→ **Task brief**:
Repeat the stretch of entries below from the line with "Image resolution: width=1112" through the line with "You are a computer-use agent. Image". Include both ends and add nothing.

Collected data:
■ ■ ■ ■
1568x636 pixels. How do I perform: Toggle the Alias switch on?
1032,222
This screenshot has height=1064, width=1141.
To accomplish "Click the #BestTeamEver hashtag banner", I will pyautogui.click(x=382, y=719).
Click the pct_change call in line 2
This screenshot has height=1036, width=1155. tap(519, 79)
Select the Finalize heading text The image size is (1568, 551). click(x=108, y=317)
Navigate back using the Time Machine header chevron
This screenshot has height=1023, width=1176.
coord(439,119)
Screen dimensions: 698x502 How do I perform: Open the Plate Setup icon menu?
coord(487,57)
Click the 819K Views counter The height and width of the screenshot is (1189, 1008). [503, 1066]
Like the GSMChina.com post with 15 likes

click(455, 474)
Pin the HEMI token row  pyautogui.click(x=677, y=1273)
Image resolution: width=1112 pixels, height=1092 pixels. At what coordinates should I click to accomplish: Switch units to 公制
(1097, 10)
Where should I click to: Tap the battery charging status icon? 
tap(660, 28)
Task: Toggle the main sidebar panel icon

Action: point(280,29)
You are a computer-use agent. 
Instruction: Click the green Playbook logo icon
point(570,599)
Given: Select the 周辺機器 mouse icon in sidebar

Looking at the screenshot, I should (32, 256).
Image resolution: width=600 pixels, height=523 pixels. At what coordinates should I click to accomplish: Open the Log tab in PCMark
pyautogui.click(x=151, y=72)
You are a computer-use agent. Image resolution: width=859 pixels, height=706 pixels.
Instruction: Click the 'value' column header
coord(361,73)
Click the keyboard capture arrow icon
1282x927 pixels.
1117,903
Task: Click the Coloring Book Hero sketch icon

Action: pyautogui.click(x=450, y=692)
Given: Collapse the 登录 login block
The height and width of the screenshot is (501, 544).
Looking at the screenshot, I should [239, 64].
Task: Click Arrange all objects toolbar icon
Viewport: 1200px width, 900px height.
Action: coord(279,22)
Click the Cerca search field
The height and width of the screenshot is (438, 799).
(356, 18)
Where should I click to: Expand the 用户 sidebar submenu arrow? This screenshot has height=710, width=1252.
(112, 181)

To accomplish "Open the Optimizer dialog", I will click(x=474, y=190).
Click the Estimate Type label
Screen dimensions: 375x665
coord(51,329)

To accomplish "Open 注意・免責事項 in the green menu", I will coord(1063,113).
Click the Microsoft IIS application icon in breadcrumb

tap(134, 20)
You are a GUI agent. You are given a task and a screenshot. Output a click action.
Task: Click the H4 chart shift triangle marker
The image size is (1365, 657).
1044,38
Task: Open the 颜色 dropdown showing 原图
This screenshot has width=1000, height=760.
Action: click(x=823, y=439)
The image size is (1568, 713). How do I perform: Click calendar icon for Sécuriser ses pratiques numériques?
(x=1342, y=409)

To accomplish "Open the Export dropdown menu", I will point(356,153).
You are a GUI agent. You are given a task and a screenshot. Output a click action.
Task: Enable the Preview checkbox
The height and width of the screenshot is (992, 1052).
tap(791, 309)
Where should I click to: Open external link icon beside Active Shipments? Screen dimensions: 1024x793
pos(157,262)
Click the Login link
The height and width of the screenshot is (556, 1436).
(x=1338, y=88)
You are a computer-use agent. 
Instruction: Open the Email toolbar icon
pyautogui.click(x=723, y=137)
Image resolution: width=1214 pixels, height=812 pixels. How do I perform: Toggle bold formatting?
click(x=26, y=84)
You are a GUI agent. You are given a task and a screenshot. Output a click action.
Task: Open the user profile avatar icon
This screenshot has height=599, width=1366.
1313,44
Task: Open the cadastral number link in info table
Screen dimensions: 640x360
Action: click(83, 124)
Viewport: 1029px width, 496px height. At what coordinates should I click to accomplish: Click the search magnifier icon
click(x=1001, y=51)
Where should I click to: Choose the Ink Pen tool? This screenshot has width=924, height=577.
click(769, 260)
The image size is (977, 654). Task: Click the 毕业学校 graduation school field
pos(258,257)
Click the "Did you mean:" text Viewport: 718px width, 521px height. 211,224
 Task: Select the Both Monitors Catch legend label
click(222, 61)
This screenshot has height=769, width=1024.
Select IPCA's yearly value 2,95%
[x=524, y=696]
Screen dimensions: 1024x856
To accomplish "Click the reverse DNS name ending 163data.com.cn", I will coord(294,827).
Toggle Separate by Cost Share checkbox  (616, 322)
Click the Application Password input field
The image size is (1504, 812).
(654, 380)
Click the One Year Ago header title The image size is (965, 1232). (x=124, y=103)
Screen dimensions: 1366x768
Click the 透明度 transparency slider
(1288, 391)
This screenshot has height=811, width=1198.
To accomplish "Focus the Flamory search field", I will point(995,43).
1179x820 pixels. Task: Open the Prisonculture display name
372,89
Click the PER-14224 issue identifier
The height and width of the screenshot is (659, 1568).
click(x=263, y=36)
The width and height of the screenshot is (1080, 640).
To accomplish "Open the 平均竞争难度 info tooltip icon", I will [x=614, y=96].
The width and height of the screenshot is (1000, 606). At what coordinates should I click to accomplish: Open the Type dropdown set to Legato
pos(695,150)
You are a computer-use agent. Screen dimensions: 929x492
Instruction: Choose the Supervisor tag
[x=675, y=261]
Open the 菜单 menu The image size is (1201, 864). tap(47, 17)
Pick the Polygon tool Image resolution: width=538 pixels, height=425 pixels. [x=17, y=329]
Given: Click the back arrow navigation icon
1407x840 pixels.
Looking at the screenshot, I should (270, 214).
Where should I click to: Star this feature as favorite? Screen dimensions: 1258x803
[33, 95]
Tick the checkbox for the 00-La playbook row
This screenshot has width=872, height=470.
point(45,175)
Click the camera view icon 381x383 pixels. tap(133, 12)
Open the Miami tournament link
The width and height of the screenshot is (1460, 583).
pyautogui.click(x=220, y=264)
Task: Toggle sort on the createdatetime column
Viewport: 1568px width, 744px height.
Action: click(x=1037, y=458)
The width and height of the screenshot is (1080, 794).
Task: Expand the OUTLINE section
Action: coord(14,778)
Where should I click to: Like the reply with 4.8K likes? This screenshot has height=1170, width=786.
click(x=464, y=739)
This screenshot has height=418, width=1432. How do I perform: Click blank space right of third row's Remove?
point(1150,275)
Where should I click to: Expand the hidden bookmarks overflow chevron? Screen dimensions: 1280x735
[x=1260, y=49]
■ ■ ■ ■
→ **Written answer**:
Image resolution: width=1112 pixels, height=1092 pixels. At what coordinates should I click to accomplish: Switch units to 公制
(1097, 10)
Where should I click to: Tap the battery charging status icon? 
tap(660, 28)
Task: Toggle the main sidebar panel icon

Action: point(280,29)
You are a computer-use agent. 
Instruction: Click the green Playbook logo icon
point(570,599)
Given: Select the 周辺機器 mouse icon in sidebar

Looking at the screenshot, I should (32, 256).
Image resolution: width=600 pixels, height=523 pixels. At what coordinates should I click to accomplish: Open the Log tab in PCMark
pyautogui.click(x=151, y=72)
You are a computer-use agent. Image resolution: width=859 pixels, height=706 pixels.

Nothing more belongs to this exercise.